WHAT NEEDS TO BE DONE: Could you give the data below again exactly, apart from the pictures?

[Dataset entries]

Start of Block

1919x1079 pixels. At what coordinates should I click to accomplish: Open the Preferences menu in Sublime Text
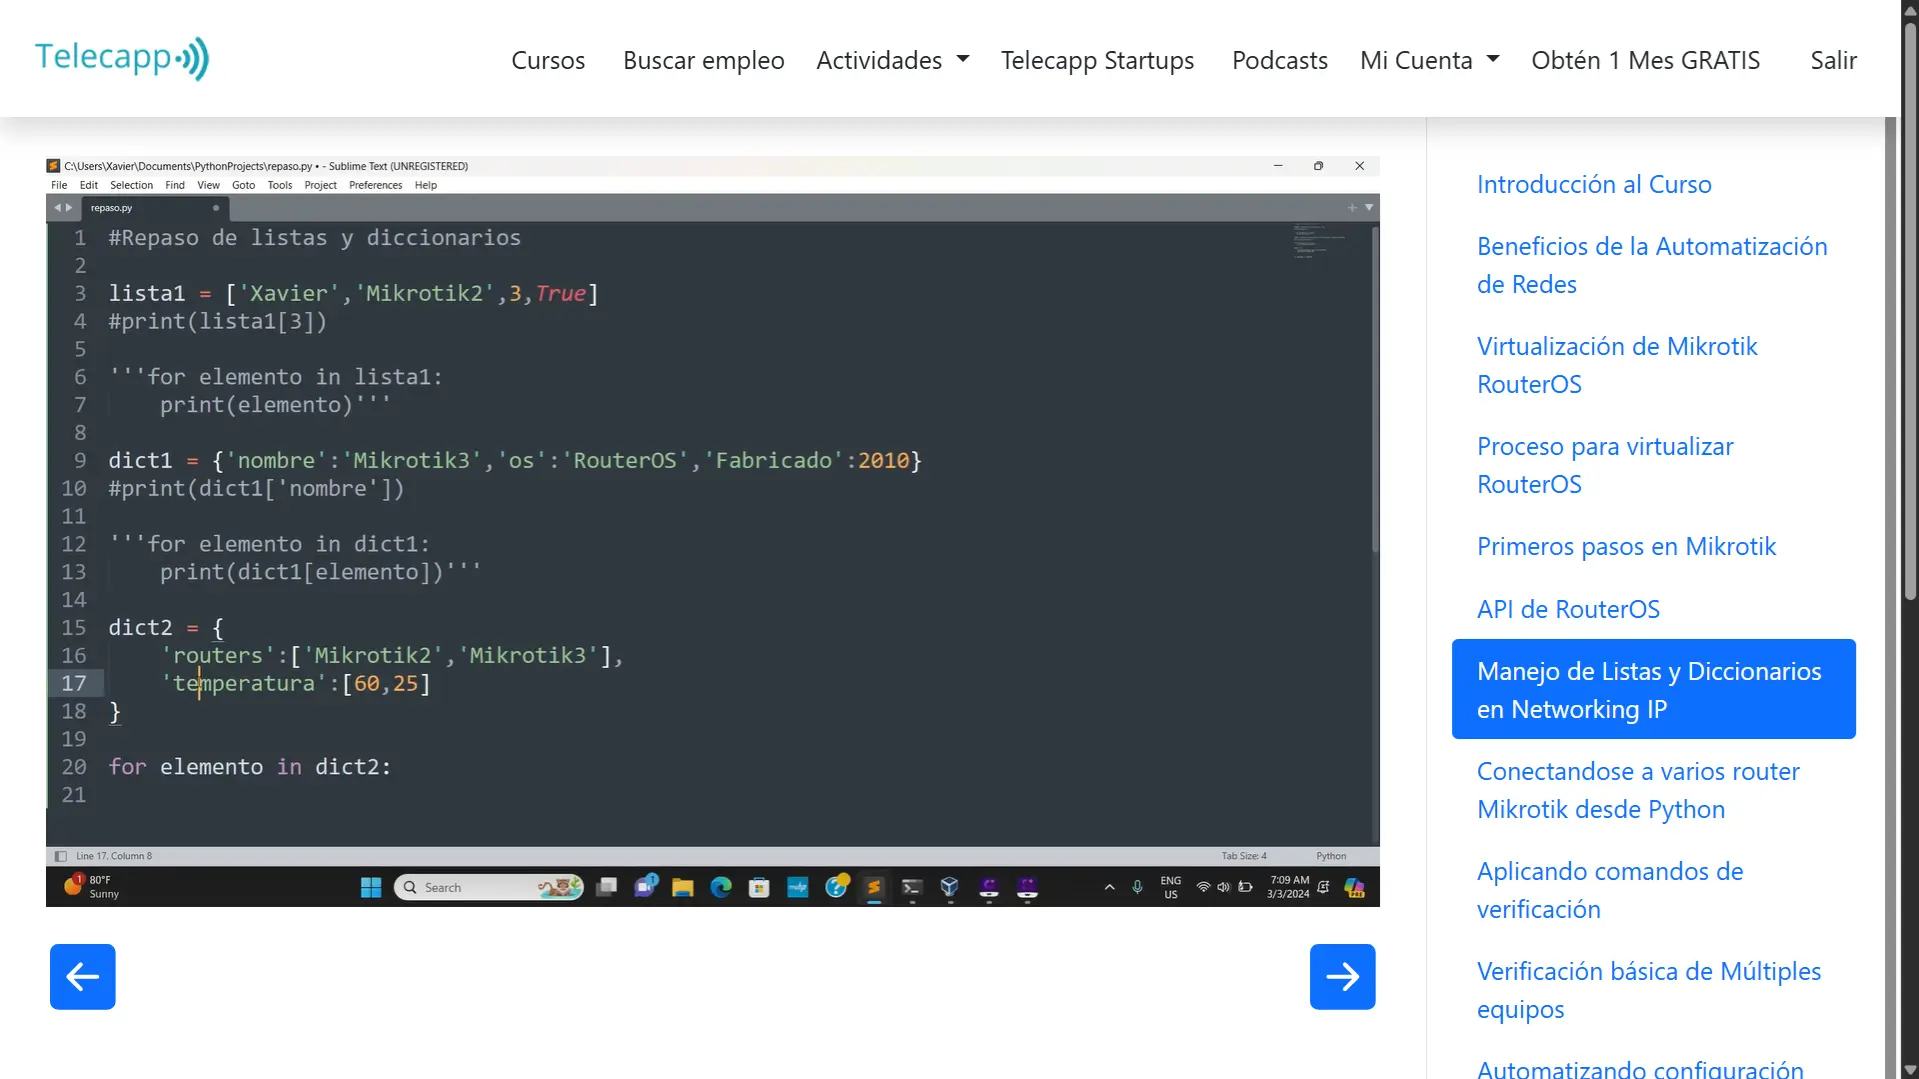tap(375, 185)
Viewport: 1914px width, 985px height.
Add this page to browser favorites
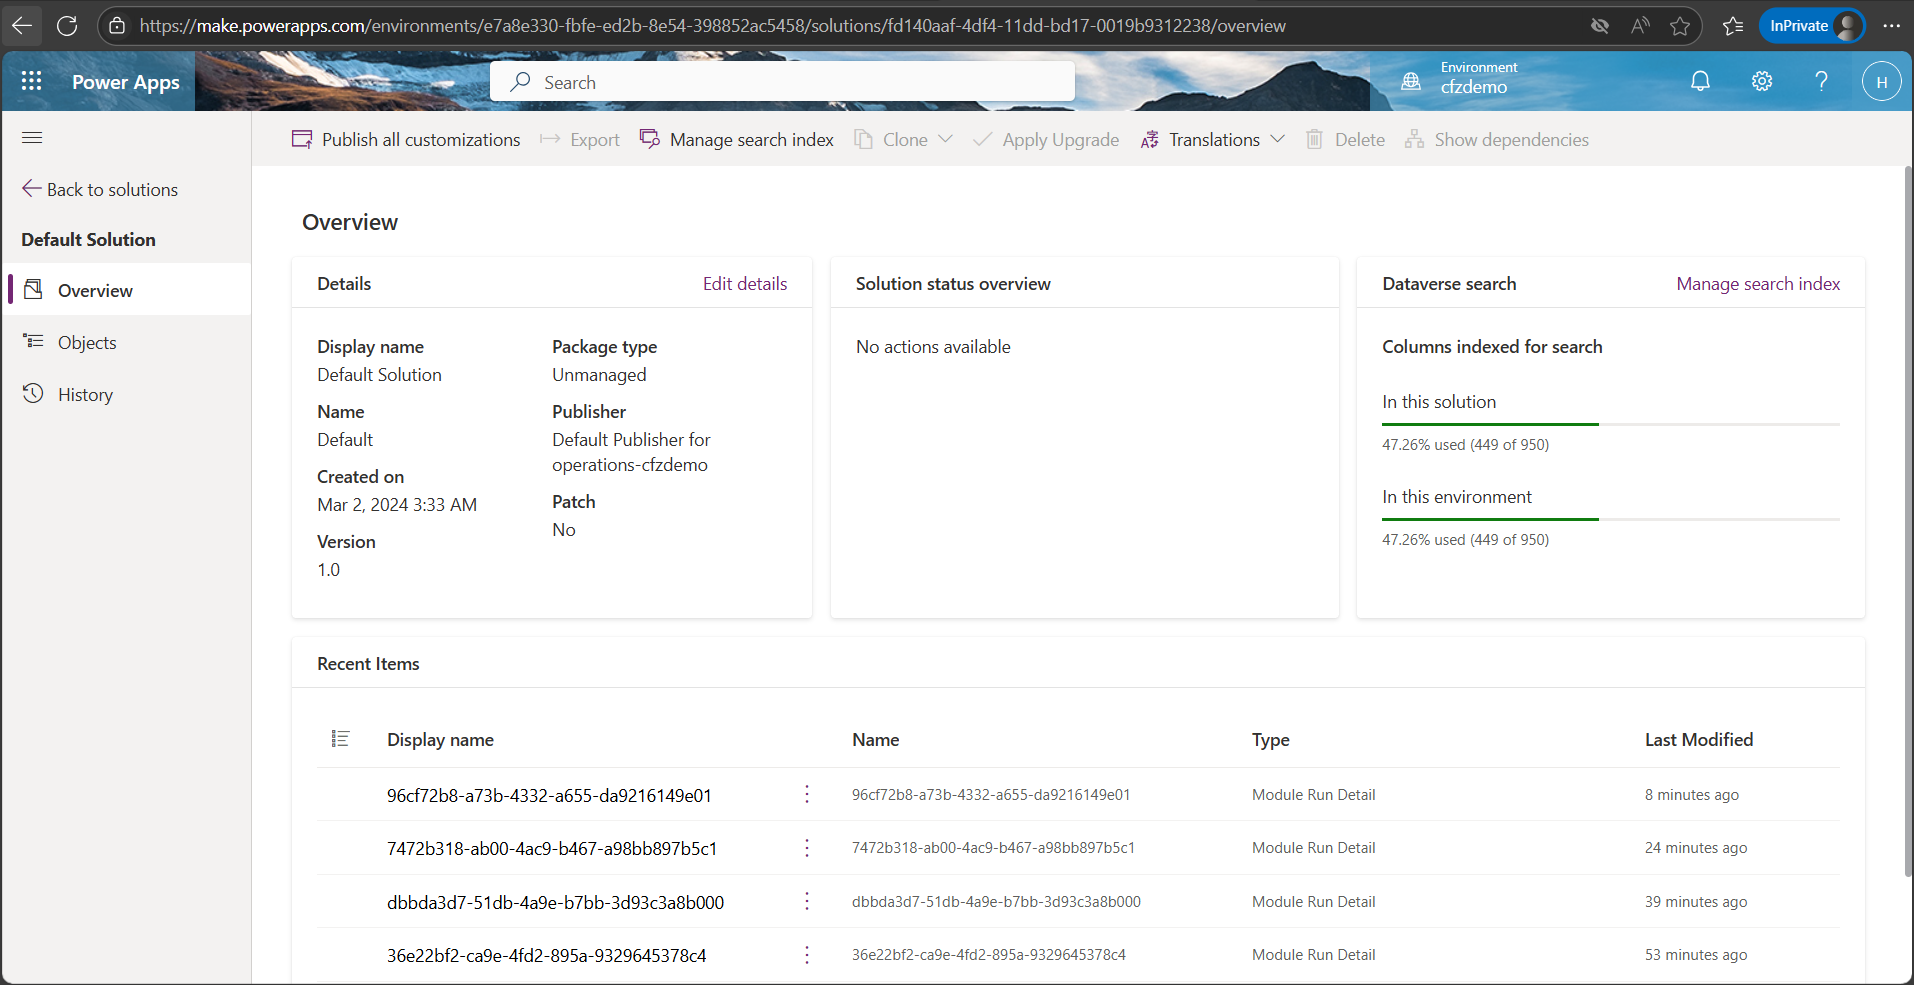point(1680,26)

End of Block

WRITTEN ANSWER:
1919x1079 pixels. At what coordinates should I click to accomplish: Open the Preferences menu in Sublime Text
tap(375, 185)
Viewport: 1914px width, 985px height.
Add this page to browser favorites
point(1680,26)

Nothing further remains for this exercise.